| About this exercise |
The output is the line holding "This screenshot has height=590, width=1162." and all lines after it to the end of the records below; restate them unchanged and add nothing.

| Extracted information |
((
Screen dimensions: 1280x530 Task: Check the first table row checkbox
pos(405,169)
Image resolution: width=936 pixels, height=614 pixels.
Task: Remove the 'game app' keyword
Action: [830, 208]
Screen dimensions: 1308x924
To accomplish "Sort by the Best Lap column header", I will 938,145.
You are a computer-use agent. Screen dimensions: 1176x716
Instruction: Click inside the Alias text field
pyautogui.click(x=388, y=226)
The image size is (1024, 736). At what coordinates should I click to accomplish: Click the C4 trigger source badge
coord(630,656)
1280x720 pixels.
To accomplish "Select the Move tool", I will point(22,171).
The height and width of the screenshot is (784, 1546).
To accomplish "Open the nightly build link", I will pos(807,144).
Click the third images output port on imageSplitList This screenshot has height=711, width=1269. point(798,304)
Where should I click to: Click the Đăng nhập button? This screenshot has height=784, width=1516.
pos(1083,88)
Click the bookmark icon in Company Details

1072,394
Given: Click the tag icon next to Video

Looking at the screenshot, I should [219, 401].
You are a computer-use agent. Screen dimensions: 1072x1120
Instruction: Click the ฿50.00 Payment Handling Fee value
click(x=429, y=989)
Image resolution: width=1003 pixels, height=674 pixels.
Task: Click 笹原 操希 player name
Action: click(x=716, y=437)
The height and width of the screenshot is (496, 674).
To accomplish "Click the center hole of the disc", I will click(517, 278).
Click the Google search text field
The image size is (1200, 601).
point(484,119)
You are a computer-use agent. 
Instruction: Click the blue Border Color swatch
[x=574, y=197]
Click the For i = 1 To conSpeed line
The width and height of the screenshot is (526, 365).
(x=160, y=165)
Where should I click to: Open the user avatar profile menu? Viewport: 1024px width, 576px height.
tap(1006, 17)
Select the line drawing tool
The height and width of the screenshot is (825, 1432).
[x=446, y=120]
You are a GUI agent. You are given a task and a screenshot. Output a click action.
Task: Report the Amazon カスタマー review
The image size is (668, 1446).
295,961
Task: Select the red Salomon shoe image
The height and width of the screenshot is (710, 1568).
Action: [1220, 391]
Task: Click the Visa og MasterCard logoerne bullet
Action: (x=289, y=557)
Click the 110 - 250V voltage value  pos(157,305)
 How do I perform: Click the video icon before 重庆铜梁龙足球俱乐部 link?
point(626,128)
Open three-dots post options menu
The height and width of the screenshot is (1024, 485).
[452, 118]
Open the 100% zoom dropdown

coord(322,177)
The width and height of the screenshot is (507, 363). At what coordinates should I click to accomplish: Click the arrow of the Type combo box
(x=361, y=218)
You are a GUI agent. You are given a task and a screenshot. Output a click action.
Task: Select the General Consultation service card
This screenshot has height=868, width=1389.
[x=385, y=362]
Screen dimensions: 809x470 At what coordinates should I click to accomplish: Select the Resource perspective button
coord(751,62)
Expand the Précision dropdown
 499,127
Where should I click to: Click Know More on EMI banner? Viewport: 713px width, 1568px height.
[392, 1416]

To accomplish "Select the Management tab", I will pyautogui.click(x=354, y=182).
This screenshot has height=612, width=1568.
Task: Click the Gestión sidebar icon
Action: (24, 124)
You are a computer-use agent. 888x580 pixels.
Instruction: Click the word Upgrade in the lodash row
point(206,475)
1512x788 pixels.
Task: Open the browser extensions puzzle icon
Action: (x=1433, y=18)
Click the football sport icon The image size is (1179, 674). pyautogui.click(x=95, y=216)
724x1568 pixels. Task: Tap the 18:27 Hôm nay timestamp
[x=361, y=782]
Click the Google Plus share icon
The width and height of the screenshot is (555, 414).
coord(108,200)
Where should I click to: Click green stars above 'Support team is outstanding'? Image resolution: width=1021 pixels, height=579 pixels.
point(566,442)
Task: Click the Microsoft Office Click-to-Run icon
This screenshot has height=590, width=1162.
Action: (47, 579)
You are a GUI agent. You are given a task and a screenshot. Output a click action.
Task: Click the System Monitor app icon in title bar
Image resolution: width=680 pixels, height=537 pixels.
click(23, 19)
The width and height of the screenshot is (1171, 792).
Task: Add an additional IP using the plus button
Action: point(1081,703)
))
| Reply to the exercise |
This screenshot has height=590, width=1162.
Action: (47, 579)
You are a GUI agent. You are given a task and a screenshot. Output a click action.
Task: Click the System Monitor app icon in title bar
Image resolution: width=680 pixels, height=537 pixels.
click(23, 19)
The width and height of the screenshot is (1171, 792).
Task: Add an additional IP using the plus button
Action: point(1081,703)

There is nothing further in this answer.